No matter what you do, there's yet a problem of size, TDP etc for APU.. you cant put a Thaiti or pitcain grade on the same silicon of the CPU.
Well for some reasons unknown to me ( I would guess may be something related to static vs dynamic power use, leakage, etc.) the power consumption of an APU is not the sum of the CPU and a discrete GPU that would match the perfs of the APUs, it is significantly lower.
So clearly they have room in my opinion. They sell for really low price those +300mm^2 4modules FX CPU, which burns an insane amount of power relative to their perfs.
It seems that in a lot of case the CPU perfs prevent games to sustain 60FPS , so they don't need a crazy big GPU to match one of their quad core. Kaveri still fall short, with 8 CUs, they would better go with 14 CUs along with GDDR5 (do salvage part from here).
So speaking of pretty much passing on producing anything in the GPU realm that doesn't involves at least a 192 bit bus with matching overall rendering capability.

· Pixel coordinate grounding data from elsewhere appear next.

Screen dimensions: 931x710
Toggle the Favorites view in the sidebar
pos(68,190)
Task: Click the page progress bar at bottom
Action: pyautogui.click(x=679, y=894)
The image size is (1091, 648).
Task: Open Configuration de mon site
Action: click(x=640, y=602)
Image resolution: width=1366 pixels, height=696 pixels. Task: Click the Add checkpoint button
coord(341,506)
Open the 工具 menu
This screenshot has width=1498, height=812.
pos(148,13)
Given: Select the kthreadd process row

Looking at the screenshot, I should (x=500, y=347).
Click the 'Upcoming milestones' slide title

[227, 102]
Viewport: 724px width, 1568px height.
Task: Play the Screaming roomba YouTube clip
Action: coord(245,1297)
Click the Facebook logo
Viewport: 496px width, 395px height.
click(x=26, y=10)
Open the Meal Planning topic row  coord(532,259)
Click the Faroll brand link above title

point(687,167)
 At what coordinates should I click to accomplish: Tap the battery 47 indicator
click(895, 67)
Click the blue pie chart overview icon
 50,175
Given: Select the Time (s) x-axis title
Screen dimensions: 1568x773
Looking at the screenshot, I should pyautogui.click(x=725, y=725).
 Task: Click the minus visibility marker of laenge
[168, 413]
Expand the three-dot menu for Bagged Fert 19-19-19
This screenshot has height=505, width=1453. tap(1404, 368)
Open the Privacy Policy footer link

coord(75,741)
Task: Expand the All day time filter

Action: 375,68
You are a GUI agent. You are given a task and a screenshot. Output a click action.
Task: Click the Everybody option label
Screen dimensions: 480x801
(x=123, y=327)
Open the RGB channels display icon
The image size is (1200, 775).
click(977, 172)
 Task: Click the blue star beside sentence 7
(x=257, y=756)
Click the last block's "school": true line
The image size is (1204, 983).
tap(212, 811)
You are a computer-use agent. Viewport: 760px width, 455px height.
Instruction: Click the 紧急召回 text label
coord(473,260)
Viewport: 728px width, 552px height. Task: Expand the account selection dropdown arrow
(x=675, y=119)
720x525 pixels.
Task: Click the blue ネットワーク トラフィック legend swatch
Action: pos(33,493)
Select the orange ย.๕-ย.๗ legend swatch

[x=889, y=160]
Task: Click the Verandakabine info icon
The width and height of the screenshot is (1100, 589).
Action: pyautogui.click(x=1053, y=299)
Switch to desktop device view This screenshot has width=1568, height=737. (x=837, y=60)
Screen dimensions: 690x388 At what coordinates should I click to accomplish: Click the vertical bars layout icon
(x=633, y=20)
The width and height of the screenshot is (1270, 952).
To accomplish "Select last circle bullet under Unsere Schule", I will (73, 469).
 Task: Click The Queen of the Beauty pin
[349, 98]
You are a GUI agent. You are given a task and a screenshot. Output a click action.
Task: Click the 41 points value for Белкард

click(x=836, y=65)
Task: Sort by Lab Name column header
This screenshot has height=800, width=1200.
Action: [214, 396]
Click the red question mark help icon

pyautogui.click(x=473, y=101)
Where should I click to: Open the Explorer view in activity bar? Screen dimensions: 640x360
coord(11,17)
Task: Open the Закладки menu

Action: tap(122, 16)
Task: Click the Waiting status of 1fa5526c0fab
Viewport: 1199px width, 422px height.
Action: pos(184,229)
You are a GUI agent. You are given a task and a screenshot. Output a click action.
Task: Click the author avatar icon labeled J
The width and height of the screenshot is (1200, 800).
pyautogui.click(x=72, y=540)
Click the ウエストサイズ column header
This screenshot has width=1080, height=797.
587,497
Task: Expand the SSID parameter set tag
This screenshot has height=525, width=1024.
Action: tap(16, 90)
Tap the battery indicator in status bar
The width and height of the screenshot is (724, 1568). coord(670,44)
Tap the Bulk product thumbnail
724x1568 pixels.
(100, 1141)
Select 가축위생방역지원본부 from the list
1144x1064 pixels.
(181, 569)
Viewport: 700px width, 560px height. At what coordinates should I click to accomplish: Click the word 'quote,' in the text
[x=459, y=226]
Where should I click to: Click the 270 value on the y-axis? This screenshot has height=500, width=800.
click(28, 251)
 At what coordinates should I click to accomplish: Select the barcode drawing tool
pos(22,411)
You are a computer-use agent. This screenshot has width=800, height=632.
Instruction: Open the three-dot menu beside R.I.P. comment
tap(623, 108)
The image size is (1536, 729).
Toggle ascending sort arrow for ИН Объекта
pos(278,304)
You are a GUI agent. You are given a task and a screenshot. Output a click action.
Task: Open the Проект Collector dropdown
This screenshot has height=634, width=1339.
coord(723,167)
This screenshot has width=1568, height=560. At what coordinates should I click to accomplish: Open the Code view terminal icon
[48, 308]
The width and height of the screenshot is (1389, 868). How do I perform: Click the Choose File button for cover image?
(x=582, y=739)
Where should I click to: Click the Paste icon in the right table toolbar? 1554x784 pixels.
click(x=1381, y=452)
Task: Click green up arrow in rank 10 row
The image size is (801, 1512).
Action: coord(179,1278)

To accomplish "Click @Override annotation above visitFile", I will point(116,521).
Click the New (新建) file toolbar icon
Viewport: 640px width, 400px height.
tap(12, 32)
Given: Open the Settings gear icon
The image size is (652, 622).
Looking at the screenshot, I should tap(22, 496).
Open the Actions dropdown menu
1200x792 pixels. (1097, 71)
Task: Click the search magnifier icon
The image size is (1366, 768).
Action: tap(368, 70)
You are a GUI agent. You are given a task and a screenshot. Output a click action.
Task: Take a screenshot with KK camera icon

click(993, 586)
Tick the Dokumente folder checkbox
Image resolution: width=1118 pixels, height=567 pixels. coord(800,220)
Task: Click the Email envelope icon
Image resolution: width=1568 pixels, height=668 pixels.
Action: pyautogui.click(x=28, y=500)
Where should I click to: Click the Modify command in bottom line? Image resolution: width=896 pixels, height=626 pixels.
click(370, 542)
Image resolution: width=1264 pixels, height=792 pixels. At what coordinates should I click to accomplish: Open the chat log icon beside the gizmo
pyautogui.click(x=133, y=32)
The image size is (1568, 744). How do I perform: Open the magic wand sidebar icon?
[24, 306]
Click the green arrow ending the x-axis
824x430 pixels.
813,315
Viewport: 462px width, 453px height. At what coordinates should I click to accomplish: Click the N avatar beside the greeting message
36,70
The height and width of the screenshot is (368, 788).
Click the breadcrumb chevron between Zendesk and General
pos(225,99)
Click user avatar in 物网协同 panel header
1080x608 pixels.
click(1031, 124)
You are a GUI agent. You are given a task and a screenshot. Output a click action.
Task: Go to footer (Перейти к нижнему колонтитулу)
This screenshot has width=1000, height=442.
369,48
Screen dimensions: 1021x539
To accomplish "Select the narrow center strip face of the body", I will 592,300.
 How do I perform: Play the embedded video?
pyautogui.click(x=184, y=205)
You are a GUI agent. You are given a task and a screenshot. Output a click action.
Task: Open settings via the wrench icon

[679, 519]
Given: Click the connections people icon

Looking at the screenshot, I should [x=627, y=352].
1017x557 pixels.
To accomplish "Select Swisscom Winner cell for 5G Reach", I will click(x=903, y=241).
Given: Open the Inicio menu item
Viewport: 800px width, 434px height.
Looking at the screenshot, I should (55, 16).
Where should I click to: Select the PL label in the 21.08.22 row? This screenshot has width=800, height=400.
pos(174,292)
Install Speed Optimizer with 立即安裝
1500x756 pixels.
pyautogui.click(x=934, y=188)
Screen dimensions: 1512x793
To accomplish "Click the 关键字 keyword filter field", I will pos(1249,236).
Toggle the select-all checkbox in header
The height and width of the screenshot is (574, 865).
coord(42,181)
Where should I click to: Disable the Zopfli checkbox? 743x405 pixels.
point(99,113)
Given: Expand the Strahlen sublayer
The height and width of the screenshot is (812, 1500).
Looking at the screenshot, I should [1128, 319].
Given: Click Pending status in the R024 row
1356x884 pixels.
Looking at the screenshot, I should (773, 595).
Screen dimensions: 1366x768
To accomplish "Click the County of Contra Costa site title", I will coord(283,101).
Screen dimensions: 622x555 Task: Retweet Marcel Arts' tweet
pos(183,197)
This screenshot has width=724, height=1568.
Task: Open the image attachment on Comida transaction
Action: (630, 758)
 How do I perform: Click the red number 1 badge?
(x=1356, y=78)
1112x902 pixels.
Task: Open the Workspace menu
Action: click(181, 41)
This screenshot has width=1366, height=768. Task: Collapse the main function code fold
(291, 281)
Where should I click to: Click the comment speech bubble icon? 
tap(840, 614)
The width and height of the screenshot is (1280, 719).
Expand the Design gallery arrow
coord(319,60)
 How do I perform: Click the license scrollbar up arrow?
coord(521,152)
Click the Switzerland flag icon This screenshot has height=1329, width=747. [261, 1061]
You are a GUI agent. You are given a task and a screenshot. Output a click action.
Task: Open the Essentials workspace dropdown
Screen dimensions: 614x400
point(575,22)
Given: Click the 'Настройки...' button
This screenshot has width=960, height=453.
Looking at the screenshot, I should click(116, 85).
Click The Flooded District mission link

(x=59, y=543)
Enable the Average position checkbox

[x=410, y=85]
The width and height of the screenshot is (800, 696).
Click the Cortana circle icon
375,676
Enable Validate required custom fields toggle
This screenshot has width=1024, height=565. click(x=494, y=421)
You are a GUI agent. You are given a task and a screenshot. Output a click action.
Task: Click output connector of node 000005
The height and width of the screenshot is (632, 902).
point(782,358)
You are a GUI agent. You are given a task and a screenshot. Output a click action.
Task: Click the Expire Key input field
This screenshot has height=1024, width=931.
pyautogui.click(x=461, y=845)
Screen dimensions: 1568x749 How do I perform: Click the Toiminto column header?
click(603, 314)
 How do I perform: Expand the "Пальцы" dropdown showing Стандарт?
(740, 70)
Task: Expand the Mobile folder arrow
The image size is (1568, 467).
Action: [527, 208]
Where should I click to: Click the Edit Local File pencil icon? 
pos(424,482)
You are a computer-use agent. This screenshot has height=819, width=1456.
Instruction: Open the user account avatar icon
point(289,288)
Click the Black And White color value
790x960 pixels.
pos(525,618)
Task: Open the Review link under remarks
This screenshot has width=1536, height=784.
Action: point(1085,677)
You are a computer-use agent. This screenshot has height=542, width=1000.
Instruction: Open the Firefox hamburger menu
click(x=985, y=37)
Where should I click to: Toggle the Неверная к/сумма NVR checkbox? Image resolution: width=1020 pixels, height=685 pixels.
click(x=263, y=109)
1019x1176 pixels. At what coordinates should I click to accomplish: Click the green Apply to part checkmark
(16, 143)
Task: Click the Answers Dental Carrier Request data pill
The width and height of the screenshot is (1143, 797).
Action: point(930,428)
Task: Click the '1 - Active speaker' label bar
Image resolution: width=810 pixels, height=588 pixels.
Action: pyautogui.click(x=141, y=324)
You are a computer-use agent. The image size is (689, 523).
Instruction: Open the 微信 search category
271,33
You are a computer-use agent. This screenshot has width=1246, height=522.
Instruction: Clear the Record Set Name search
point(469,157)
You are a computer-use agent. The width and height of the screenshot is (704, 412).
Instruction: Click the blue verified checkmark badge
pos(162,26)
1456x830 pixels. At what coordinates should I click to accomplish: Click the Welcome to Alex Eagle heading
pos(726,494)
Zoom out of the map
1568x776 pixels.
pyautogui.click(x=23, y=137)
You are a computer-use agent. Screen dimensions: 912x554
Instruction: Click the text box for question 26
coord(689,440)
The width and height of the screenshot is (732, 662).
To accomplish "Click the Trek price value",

All the gpu you are citing are all coming from the same architecture family, aka GCN. This arch is then declined in different version.
APU is in the low end, middle end market. They will still need dedicated gpu for the high end market, gaming market.. And specially they will still need to develop and do R&D on the GPU front for develop it for their APU ...
Look on global gpu share, they are still largely in front of Nvidia.
Their last financial result were ok, though they are fast at pushing GPU out and too slow at pushing CPU out. I hope that once they only operate on one process, they will increase the rate of release of CPU and lower the number of GPU they release. I do get the CPU need more testing, though they have to acknowledge that not all CPU are server grade.
The CPU are not different from GPU, the have those piledriver cores, they built APUs with 2 modules and the FX line with 8 such cores.
It is to me a better strategy to try to push Nvidia out of a lot of market segment by providing powerful enough APUs vs trying to undercut them by 10 or 20 bucks in the plain discrete GPU realm.
The issue is that if such a move happens, for good, it is likely to create a hole in their revenues for a quarter or two (or more if they messed up) which they may not be in a position to afford.
Though sticking to short term strategy is not good either.